Start of Material supplied
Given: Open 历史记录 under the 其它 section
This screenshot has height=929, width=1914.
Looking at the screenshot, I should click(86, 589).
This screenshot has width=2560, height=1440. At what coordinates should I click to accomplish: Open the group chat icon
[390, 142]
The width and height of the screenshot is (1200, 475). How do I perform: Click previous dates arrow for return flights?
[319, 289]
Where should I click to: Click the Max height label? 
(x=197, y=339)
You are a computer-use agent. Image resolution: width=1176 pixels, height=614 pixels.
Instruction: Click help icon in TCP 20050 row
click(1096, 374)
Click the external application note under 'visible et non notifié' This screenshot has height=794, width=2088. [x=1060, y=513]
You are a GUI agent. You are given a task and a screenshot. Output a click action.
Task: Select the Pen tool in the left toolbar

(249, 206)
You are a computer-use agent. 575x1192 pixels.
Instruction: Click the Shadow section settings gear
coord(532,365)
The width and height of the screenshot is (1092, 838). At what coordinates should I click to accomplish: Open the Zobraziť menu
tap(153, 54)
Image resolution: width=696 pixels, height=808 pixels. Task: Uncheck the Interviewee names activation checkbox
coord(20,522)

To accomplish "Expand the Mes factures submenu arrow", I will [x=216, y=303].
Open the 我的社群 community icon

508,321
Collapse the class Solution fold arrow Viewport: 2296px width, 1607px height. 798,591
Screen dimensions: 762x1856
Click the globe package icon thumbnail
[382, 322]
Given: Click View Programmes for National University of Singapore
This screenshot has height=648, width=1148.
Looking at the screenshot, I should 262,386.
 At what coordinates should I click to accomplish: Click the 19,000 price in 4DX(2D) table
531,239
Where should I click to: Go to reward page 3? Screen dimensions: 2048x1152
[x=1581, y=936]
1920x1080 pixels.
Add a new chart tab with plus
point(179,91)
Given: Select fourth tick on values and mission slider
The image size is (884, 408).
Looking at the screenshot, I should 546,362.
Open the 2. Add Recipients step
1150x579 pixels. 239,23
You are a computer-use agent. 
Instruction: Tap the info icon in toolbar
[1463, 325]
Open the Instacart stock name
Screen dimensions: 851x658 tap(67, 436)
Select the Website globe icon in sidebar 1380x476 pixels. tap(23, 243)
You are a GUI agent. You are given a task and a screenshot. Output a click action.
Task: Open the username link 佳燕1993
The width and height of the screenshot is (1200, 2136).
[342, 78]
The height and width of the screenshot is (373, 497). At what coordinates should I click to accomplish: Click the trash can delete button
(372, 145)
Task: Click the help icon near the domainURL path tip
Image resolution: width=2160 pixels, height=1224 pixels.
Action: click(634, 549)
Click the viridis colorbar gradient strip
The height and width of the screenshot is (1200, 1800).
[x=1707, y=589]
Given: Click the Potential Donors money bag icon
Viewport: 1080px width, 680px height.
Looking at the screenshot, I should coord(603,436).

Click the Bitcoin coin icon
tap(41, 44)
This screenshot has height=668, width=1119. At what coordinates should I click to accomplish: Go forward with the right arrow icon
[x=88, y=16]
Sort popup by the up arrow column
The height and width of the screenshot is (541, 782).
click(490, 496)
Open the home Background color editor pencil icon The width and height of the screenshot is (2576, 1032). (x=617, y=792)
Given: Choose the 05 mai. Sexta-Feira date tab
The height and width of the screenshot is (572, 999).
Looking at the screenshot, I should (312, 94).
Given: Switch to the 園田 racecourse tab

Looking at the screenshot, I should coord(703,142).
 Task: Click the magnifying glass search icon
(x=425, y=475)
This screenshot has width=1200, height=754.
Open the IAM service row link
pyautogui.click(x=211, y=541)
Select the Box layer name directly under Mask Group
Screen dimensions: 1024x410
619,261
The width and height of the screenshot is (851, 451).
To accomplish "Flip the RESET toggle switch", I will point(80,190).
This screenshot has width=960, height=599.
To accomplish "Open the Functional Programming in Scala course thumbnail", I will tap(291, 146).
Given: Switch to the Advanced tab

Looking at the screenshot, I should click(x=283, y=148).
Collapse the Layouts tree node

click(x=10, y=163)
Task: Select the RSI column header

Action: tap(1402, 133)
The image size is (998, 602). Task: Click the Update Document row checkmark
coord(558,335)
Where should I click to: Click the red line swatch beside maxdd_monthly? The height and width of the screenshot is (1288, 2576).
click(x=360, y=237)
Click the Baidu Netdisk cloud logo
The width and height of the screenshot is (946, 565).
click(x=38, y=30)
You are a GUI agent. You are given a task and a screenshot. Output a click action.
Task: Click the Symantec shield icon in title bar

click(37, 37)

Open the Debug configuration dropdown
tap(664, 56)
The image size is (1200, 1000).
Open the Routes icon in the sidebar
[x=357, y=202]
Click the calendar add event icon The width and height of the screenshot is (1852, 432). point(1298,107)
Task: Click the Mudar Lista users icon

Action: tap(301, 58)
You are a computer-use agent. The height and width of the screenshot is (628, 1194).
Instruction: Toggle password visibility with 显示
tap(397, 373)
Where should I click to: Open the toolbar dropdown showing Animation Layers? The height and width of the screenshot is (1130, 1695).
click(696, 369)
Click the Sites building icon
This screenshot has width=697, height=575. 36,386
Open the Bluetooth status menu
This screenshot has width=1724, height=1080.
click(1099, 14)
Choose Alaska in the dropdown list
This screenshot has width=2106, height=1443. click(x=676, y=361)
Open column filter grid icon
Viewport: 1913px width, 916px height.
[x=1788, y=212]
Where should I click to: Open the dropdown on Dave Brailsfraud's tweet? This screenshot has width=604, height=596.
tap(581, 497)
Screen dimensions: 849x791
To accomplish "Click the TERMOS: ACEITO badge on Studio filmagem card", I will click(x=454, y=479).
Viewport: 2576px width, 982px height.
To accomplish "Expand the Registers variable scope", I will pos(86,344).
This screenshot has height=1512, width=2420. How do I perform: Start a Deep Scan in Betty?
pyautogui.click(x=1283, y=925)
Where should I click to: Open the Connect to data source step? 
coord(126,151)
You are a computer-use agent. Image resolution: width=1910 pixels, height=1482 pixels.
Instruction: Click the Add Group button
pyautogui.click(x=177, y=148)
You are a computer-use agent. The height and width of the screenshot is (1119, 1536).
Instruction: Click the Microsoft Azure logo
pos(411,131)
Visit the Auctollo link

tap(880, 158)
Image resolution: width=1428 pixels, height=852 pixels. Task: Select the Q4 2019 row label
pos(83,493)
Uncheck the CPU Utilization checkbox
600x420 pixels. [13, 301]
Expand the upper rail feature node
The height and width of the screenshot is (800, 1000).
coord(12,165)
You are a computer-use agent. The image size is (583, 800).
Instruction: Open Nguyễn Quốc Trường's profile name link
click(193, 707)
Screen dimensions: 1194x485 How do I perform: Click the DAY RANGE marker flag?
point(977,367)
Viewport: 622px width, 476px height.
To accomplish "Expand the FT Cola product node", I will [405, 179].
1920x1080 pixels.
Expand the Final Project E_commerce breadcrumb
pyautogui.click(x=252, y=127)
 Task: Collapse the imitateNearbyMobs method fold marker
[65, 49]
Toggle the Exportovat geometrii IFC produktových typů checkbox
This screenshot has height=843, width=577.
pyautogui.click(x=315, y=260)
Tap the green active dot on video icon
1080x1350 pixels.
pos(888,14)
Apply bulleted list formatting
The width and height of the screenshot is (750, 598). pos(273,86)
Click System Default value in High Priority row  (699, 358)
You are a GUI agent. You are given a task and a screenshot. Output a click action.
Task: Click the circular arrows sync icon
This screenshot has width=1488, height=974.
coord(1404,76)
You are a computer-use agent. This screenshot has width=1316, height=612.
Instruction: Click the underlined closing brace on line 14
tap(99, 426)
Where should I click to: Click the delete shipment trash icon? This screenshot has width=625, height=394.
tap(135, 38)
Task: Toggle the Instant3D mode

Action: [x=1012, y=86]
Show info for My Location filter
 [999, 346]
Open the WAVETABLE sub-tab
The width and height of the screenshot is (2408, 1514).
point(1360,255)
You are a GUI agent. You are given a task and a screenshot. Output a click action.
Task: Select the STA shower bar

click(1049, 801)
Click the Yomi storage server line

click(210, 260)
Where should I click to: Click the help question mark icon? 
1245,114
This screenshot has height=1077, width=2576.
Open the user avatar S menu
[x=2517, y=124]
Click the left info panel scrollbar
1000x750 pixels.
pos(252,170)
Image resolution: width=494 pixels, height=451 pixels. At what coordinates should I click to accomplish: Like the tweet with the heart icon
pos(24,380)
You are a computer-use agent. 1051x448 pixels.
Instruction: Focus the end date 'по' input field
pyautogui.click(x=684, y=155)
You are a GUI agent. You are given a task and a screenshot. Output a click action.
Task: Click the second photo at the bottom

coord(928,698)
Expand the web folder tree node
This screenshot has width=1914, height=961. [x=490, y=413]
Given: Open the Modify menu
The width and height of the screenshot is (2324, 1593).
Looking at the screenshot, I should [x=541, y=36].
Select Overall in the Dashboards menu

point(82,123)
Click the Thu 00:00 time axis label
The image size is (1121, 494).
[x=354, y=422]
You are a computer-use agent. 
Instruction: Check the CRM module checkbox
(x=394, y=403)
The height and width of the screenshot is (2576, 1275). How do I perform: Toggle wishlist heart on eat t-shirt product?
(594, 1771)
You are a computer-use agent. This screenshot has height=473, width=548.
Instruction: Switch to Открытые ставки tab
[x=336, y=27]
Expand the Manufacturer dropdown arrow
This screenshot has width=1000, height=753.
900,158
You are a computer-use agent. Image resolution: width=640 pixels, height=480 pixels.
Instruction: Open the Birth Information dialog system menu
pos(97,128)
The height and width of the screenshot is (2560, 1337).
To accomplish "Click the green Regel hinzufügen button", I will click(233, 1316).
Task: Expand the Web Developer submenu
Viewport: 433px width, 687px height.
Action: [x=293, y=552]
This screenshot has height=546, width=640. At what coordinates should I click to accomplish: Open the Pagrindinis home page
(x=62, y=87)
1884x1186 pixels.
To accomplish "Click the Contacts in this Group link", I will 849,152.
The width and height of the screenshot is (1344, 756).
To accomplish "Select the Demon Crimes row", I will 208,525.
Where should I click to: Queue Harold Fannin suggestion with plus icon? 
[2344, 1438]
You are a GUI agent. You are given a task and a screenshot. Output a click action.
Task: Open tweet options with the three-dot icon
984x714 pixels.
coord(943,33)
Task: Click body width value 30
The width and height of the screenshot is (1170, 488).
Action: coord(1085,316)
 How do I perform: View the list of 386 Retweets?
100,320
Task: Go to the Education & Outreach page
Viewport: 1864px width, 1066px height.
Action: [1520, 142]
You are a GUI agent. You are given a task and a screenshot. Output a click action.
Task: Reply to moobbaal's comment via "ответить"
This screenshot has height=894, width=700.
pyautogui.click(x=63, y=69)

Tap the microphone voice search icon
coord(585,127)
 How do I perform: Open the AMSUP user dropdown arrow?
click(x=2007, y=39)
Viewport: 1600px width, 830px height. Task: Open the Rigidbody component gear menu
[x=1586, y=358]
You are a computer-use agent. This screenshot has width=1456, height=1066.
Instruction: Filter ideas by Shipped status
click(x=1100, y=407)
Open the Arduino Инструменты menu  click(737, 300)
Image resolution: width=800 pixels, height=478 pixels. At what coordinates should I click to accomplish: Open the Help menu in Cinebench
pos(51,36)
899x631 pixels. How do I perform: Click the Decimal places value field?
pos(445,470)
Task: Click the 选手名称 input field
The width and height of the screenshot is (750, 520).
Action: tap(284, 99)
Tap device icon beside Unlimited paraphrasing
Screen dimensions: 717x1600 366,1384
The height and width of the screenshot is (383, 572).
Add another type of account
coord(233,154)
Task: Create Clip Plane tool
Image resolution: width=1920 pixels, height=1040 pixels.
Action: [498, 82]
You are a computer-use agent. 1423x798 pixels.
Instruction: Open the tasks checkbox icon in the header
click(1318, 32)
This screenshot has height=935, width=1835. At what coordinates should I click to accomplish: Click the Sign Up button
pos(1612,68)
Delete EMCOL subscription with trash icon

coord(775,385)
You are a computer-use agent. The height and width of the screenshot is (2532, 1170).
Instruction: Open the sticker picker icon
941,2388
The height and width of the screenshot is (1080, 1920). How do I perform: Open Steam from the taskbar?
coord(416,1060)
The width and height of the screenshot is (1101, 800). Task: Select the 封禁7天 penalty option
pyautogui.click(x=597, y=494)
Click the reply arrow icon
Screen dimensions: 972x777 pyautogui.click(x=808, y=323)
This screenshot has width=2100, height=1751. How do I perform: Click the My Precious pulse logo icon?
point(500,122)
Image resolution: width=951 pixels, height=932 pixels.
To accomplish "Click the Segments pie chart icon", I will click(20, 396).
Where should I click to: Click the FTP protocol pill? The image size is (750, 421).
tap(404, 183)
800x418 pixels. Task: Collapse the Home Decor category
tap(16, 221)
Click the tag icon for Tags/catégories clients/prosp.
End of Material supplied
Format the portion of the records beginning with the line containing "Where should I click to: Click the help" and ending with the line containing "This screenshot has width=1914, height=961." as a Markdown table. Use a Row column for the row number and a Line column for the line's text, and omit blank lines.

### Completed exercise
| Row | Line |
|---|---|
| 1 | Where should I click to: Click the help question mark icon?  |
| 2 | 1245,114 |
| 3 | This screenshot has height=1077, width=2576. |
| 4 | Open the user avatar S menu |
| 5 | [x=2517, y=124] |
| 6 | Click the left info panel scrollbar |
| 7 | 1000x750 pixels. |
| 8 | pos(252,170) |
| 9 | Image resolution: width=494 pixels, height=451 pixels. At what coordinates should I click to accomplish: Like the tweet with the heart icon |
| 10 | pos(24,380) |
| 11 | You are a computer-use agent. 1051x448 pixels. |
| 12 | Instruction: Focus the end date 'по' input field |
| 13 | pyautogui.click(x=684, y=155) |
| 14 | You are a GUI agent. You are given a task and a screenshot. Output a click action. |
| 15 | Task: Click the second photo at the bottom |
| 16 | coord(928,698) |
| 17 | Expand the web folder tree node |
| 18 | This screenshot has width=1914, height=961. [x=490, y=413] |